Print exactly, and only, the lines from the one containing "Task: Click the stars column header in Output" through the last line of the records below, both included; leave out the pictures.

======== Supplied material

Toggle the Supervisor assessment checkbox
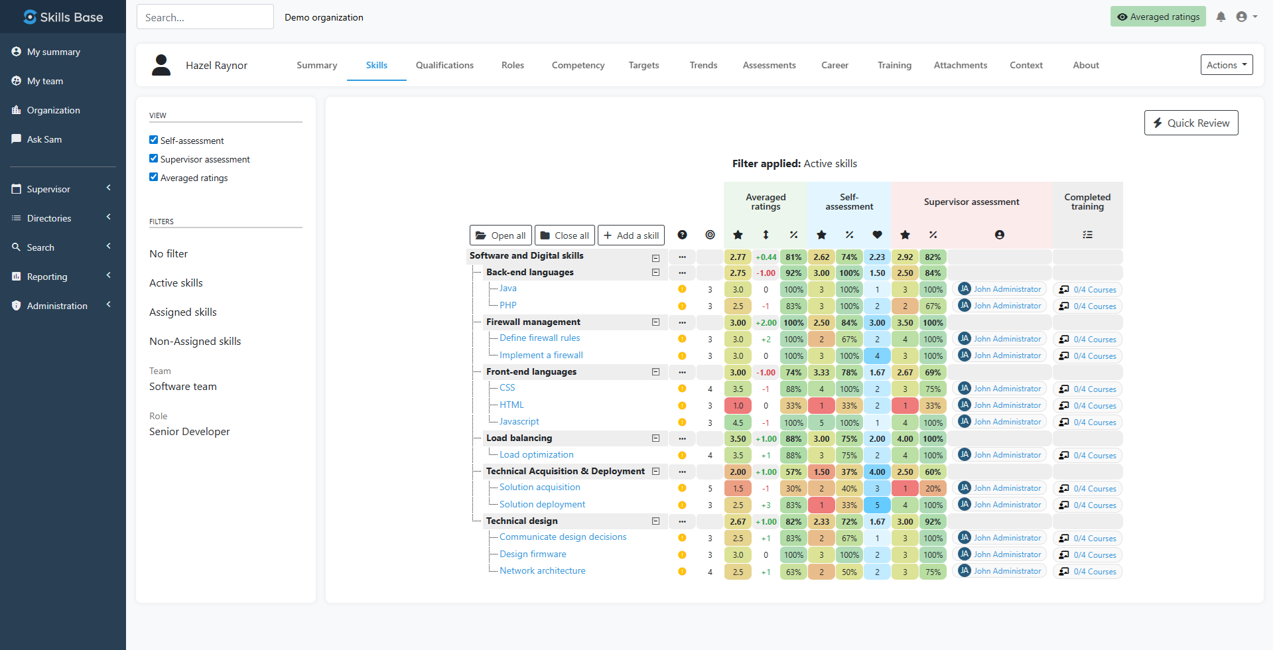Viewport: 1273px width, 650px height. pyautogui.click(x=154, y=159)
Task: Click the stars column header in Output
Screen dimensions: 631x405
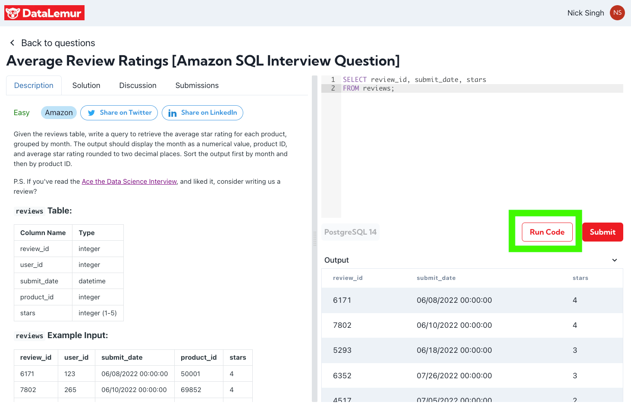Action: click(580, 278)
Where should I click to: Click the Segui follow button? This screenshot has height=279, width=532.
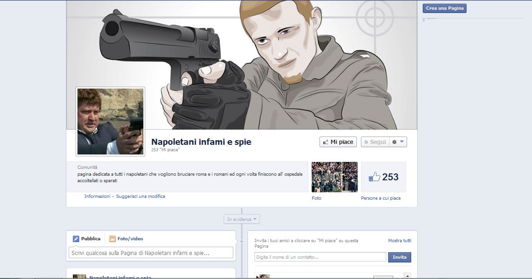click(375, 142)
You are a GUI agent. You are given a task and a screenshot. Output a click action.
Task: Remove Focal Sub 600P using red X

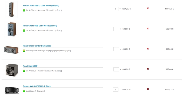148,69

================

▸ Solved exercise:
Task: Click the stars column header in Output
Screen dimensions: 631x405
Action: click(580, 278)
Where should I click to: Click the Segui follow button? This screenshot has height=279, width=532.
click(375, 142)
You are a GUI agent. You are given a task and a screenshot. Output a click action.
Task: Remove Focal Sub 600P using red X

148,69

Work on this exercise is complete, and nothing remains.